The Ala Mutu

Talking to a friend who grew up on the slopes of Matebian a couple of days ago, hearing stories about his childhood, I was struck by one thing in particular – his memories of the ala mutu, which translates from Makassae as “the jungle people”.

A mere change of timing and change of point of view, and everything changes.

My friend was too young to have spent his first years on the Mountain, fleeing the Indonesian onslaught. He never lived together with Falintil guerrillas. Instead he learned to walk and grew up in a “settled” environment. He explained, these were the years before the clandestine resistance became more organized and supplies were channeled efficiently to the mountains.

His world was made of routines and state structures. Schools, clinics, police. He remembers how people lived in double fear. As a child, he knew the ala mutu were watching. As were Indonesian spooks.
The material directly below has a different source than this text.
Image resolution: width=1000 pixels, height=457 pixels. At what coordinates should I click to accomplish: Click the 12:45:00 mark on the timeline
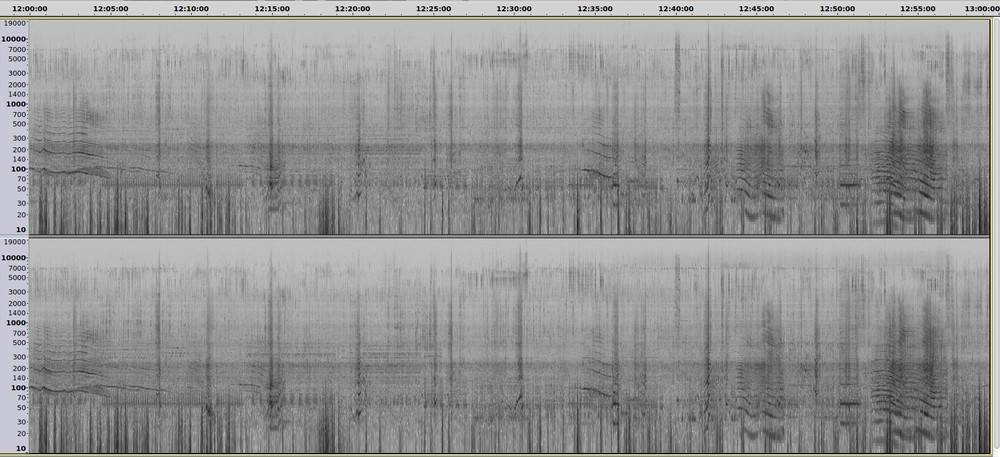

Some nights, the equivalent to Indonesia psy-ops teams would come to town, put up projectors and show films. Everybody who did not attend was considered sympathetic to the resistance and thereby dangerous. But everybody who did go feared being seen by the ala mutu. Some of these nights, things would be raided or go missing in town. The ala mutu, while invisible during the day, circulated more freely at night. They could “communicate” in many ways.

The ala mutu represented a silent and omniscient force in people’s lives. For a child, a source of anxiety. These too are memories of resistance – I hope they are not lost.